Aim of the task:
Starting with the first line and ending with the last, transcribe the data exactly.

[Stored items]

== Segment start ==

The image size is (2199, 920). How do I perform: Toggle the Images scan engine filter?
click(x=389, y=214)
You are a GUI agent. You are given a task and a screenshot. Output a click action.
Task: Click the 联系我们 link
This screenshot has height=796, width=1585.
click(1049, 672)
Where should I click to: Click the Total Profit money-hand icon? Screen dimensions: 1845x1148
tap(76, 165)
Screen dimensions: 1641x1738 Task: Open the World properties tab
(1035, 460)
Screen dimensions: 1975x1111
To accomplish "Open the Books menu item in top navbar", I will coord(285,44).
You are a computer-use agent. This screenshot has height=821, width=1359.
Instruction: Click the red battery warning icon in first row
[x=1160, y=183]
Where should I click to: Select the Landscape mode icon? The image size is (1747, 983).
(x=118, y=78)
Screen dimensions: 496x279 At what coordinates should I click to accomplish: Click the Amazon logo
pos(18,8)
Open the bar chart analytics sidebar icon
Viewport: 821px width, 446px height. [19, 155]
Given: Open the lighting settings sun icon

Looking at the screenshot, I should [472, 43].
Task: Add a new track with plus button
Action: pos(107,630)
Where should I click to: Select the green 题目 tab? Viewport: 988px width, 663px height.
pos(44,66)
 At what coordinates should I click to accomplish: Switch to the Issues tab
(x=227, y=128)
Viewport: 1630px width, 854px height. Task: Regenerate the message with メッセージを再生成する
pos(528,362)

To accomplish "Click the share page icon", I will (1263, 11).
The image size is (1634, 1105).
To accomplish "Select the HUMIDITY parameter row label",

== Segment end ==

Answer box:
The image size is (2199, 920). How do I perform: Toggle the Images scan engine filter?
click(x=389, y=214)
You are a GUI agent. You are given a task and a screenshot. Output a click action.
Task: Click the 联系我们 link
This screenshot has height=796, width=1585.
click(1049, 672)
Where should I click to: Click the Total Profit money-hand icon? Screen dimensions: 1845x1148
tap(76, 165)
Screen dimensions: 1641x1738 Task: Open the World properties tab
(1035, 460)
Screen dimensions: 1975x1111
To accomplish "Open the Books menu item in top navbar", I will coord(285,44).
You are a computer-use agent. This screenshot has height=821, width=1359.
Instruction: Click the red battery warning icon in first row
[x=1160, y=183]
Where should I click to: Select the Landscape mode icon? The image size is (1747, 983).
(x=118, y=78)
Screen dimensions: 496x279 At what coordinates should I click to accomplish: Click the Amazon logo
pos(18,8)
Open the bar chart analytics sidebar icon
Viewport: 821px width, 446px height. [19, 155]
Given: Open the lighting settings sun icon

Looking at the screenshot, I should [472, 43].
Task: Add a new track with plus button
Action: pos(107,630)
Where should I click to: Select the green 题目 tab? Viewport: 988px width, 663px height.
pos(44,66)
 At what coordinates should I click to accomplish: Switch to the Issues tab
(x=227, y=128)
Viewport: 1630px width, 854px height. Task: Regenerate the message with メッセージを再生成する
pos(528,362)

To accomplish "Click the share page icon", I will (1263, 11).
The image size is (1634, 1105).
To accomplish "Select the HUMIDITY parameter row label",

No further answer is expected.